[Supplied text]
◆ ◆ ◆ ◆ ◆
Spatially relative terms, such as “above,” “upper,” “below,” and “lower” and the like, may be used herein for ease of description to describe one element's relationship to another element(s) as shown in the figures. It will be understood that the spatially relative terms are intended to encompass different orientations of the device in use or operation in addition to the orientation depicted in the figures. For example, if the device in the figures is turned over, elements described as “above,” or “upper” other elements would then be oriented “below,” or “lower” the other elements or features. Thus, the term “above” can encompass both the above and below orientations depending on a particular direction of the figures. The device may be otherwise oriented (rotated 90 degrees or at other orientations) and the spatially relative descriptors used herein may be interpreted accordingly.
The terminology used herein is for describing particular examples only and is not intended to be limiting of the present inventive concept. As used herein, the singular forms “a,” “an,” and “the” are intended to include the plural forms as well, unless the context clearly indicates otherwise.
FIG. 1 is a circuit diagram illustrating an example of a direct current (DC)-alternating current (AC) power converting circuit. Referring to FIG. 1, an example of the DC-AC power converting circuit may include an inverter unit 10, a piezoelectric transforming unit 20, and an output unit 30.
The inverter unit 10 may switch DC power VDC to convert it into a first output power V1. The inverter unit 10 may comprise switches S1, S2, S3, and S4. In an example, the inverter unit 10 may be a full-bridge inverter in which, for example, a pair of switches S1 and S4 and another pair of switches S2 and S3 may alternately operate according to a control signal to form different current paths of the DC power VDC.
Thus, the first output power V1 output from the inverter unit 10 may be square wave power.
The piezoelectric transforming unit 20 may include a plurality of piezoelectric transformers PT1, PT2, . . . , PTn connected to an output terminal of the inverter unit 10 in parallel and each having a resonance frequency, and may transform the first output power V1 to output second output powers V21, V22, . . . , V2 n, respectively.
Since an input terminal and an output terminal of the piezoelectric transforming unit 20 are insulated by the piezoelectric transforming unit 20, an example of the DC-AC converting circuit does not require a separate electromagnetic interference (EMI) circuit.
Also, resonance frequencies of the plurality of the piezoelectric transformers PT1, PT2, . . . , PTn may be a fundamental frequency and a harmonics frequency of the first output power V1.
Since the plurality of piezoelectric transformers PT1, PT2, . . . , PTn each have a resonance frequency, fundamental wave, and harmonic components having a frequency corresponding to the resonance frequency included in the first output power V1 output from the inverter unit 10 may be transformed and output, while other harmonic components may be removed.
The plurality of piezoelectric transformers PT1, PT2, . . . , PTn may have different input/output transformation ratios.
In an example, the plurality of piezoelectric transformers PT1, PT2, . . . , PTn may generate a first kinetic energy from the square wave power output from the inverter unit 10, and may convert a second kinetic energy induced by the first kinetic energy into electric energy.
◆ ◆ ◆ ◆ ◆
[Provided material]
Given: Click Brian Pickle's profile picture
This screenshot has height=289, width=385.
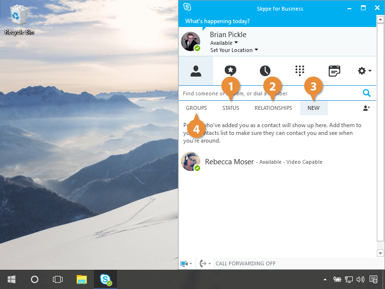Looking at the screenshot, I should pos(191,42).
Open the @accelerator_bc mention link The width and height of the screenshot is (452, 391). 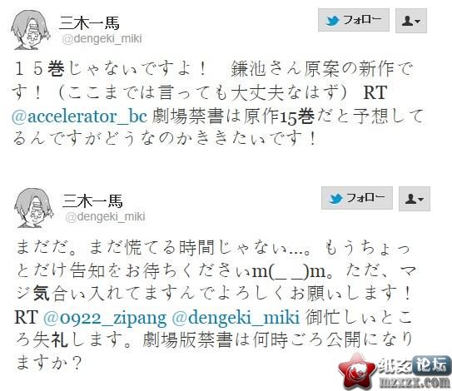(x=79, y=116)
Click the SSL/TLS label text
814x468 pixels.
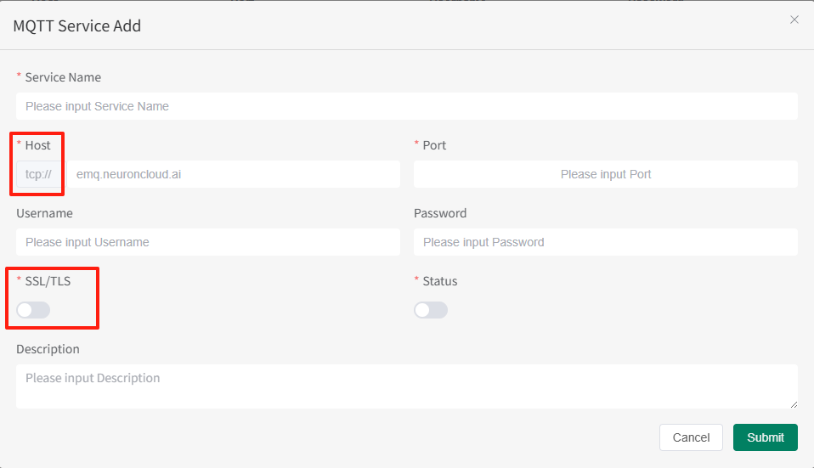point(46,281)
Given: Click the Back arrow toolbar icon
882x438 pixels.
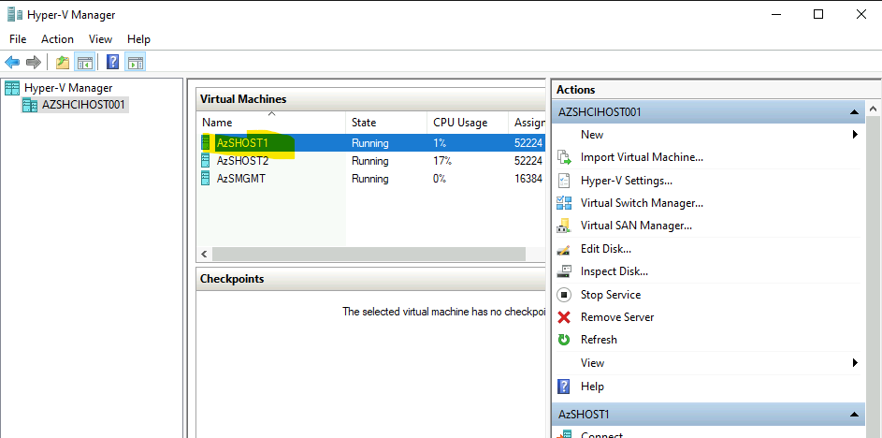Looking at the screenshot, I should point(12,63).
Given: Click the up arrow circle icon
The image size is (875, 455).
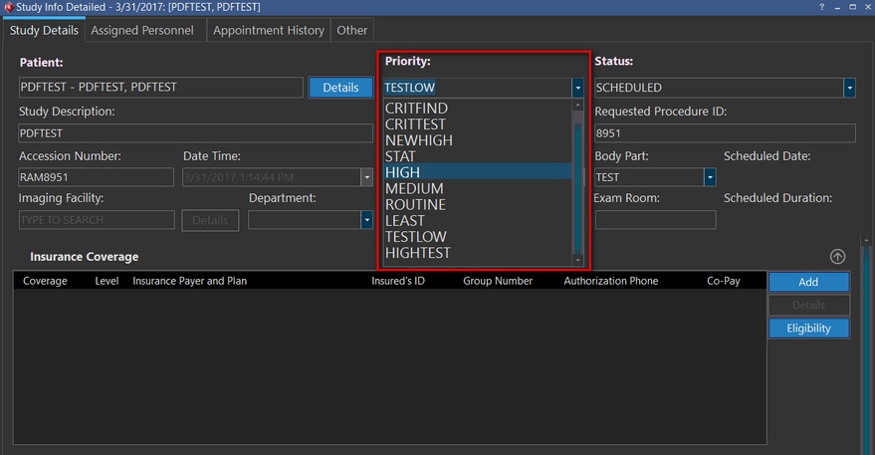Looking at the screenshot, I should (838, 257).
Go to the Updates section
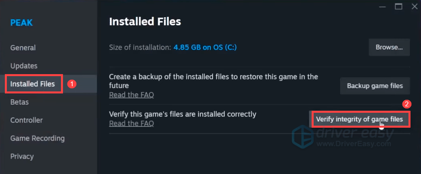Image resolution: width=421 pixels, height=174 pixels. [24, 66]
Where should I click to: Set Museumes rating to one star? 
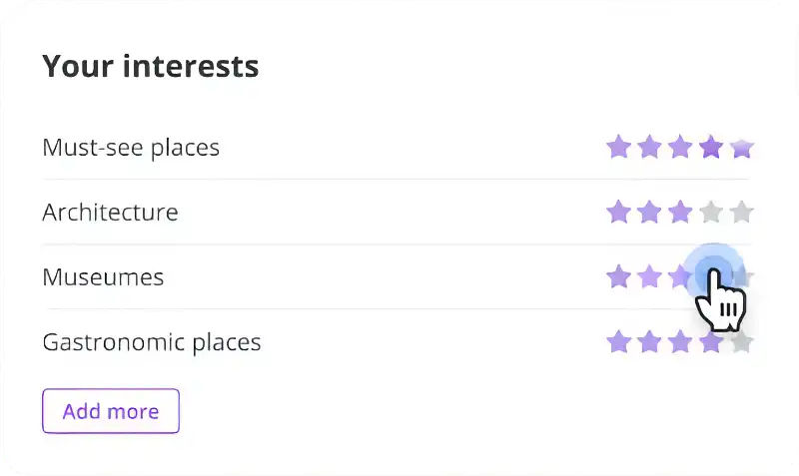tap(618, 276)
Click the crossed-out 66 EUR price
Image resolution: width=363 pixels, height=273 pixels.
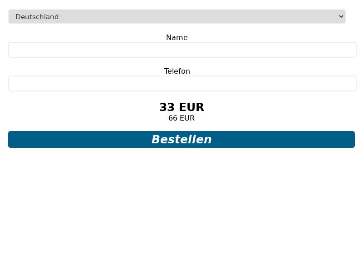click(x=182, y=118)
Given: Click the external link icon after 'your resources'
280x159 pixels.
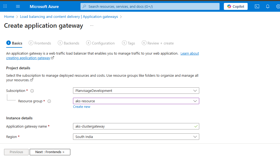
◆ ◆ ◆ ◆ ◆
[What this exercise asks]
A. In the passage on the DC-AC power converting circuit, what kind of inverter may inverter unit 10 be?
B. Continue the passage on the DC-AC power converting circuit, starting after its final sentence.

[Answers to the tasks]
A. A full-bridge inverter.

B.
A ratio of magnitude of the second kinetic energy to a magnitude of the first kinetic energy is a factor determining an input/output transformation ratio of the piezoelectric transforming unit 20, and conversion efficiency of converting the second kinetic energy into electric energy is also a factor determining an input/output transformation ratio of the piezoelectric transforming unit 20.
The output unit 30, which may include a circuit for merging powers, may add the second output powers V21, V22, . . . , V2 n output from the plurality of piezoelectric transformers PT1, PT2, . . . , PTn and output an AC power VAC.
Thus, since a specific harmonic component included in the first output power V1 is transformed and merged with the fundamental wave component, loss due to removal of the harmonic component may be reduced.
FIG. 2 is a diagram illustrating an example of a piezoelectric transformer including a DC-AC power converting circuit, and FIG. 3 is a cross-sectional view taken along line III-III′ of FIG. 2.
A configuration and operation of the piezoelectric transformer 200 according to an example will be described with reference to FIGS. 2 and 3.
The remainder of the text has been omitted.